Today was TAs baby shower.
I went, bracing myself for possible pain and uncontrollable grief.
I found only bittersweetness and open arms.
I love my friend, and I am so happy for her and the little one striving away in her womb.
I am so thankful that she does not have to endure the pains that I have.
But I do wish my little one were still with me, instead of me starting a new cycle.
I made my way in the house, and found her mother. She quickly hugged me and asked me how I was doing. She wouldn't let go, she kept holding me. Longer than she hugged anyone else. She always treated me like one of the family, and I felt her love in that embrace. Finally she released, and looked at me again and smiled.
And then we parted.
I was fine at the shower, well composed, until mid gift opening.
That's when my mind began to wonder.
I started cramping as I stood there watching, and I started wondering if I'll ever be there, surrounded my loved ones, preparing to usher a new life forth from my womb.
Or will I always be there, frozen against the walls, grasping my empty womb, on the outside, looking in.
I didn't stay for the games, or the cake, but I stayed long enough to feel the love and my loss.
I still haven't cried. I want to, but I can't. I just feel... I don't know.
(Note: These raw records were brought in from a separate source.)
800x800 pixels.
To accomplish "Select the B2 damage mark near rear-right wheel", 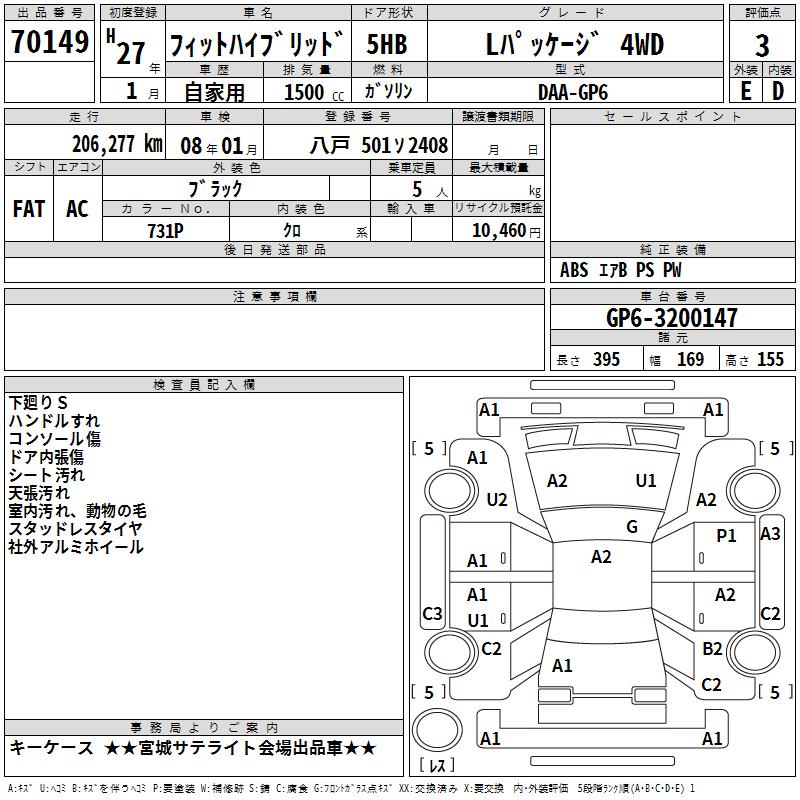I will pos(712,648).
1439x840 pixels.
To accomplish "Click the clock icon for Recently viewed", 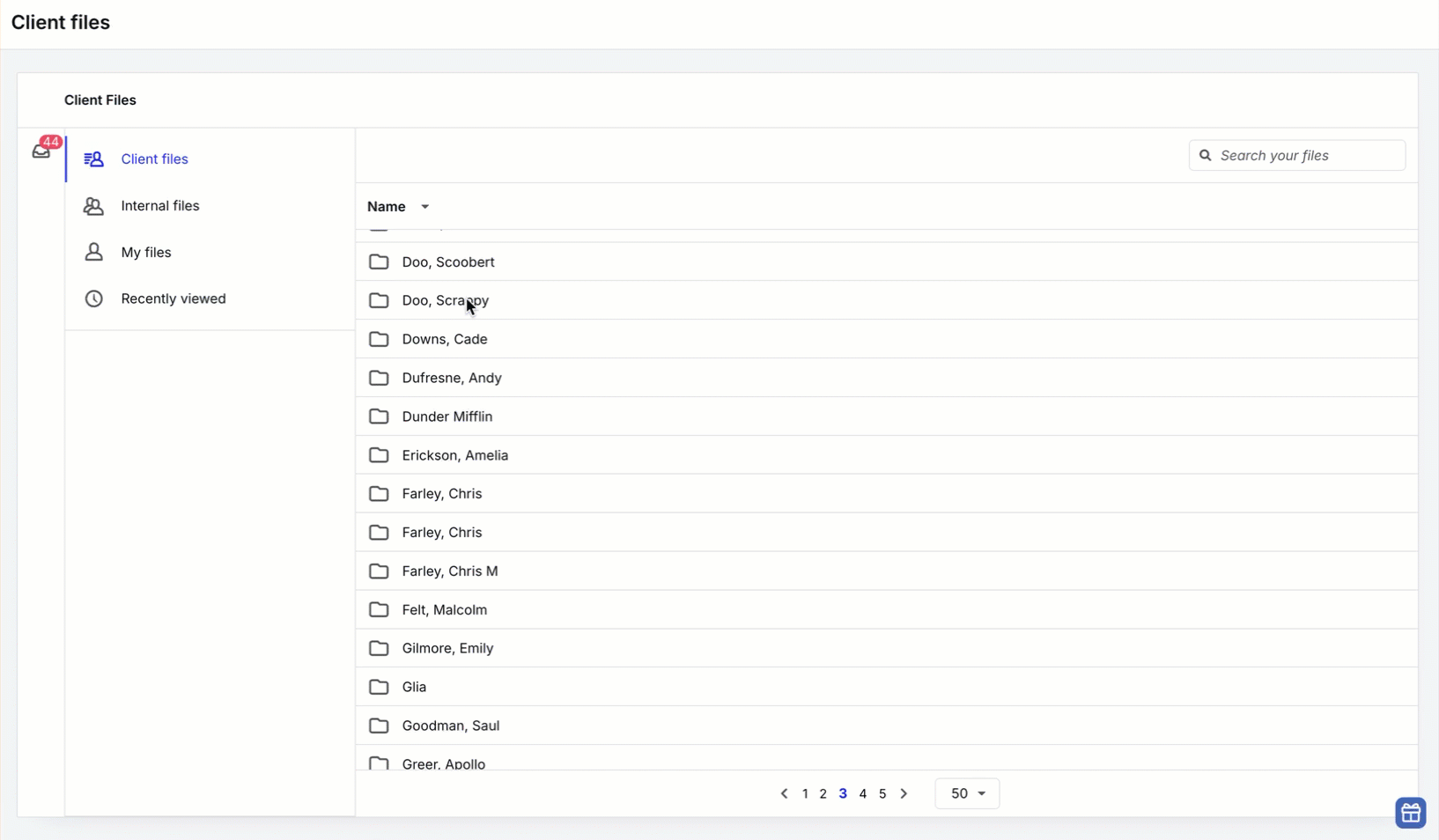I will click(93, 298).
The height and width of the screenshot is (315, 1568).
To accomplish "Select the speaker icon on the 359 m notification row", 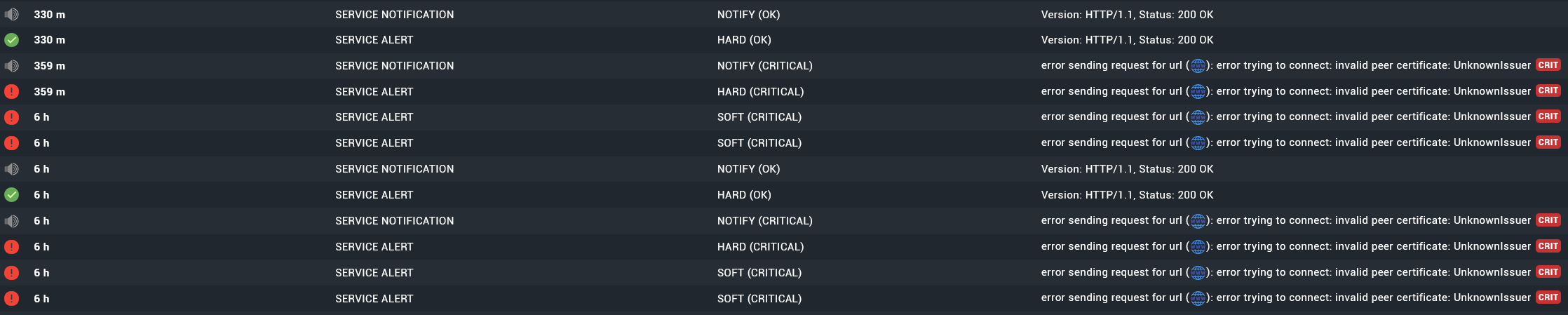I will tap(11, 66).
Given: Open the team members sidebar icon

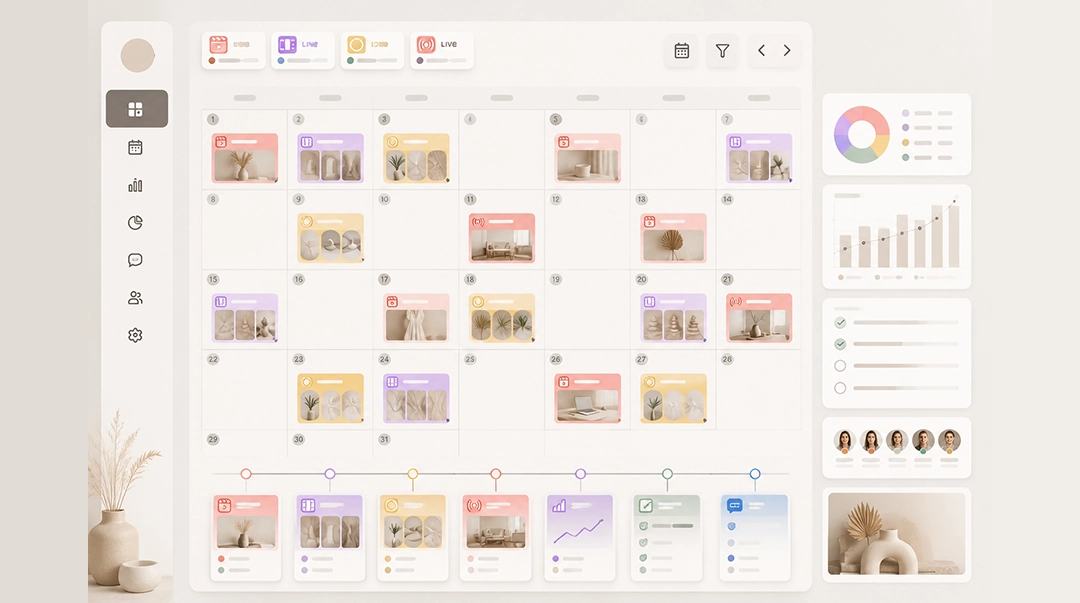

It's almost been three months since I lost Sebastian.
I don't cry everyday, not anymore.
I stopped counting how many weeks I would be if I still had him.
I still think about him everyday, but it's not an overwhelming grief anymore.
It's a bittersweetness of would have beens and could have beens.
All that's left is to keep moving forward, one way or another.
I start a new round of Clomid in 2 days. An upped dosage.
Hopefully it can at least make me ovulate, if not get me pregnant.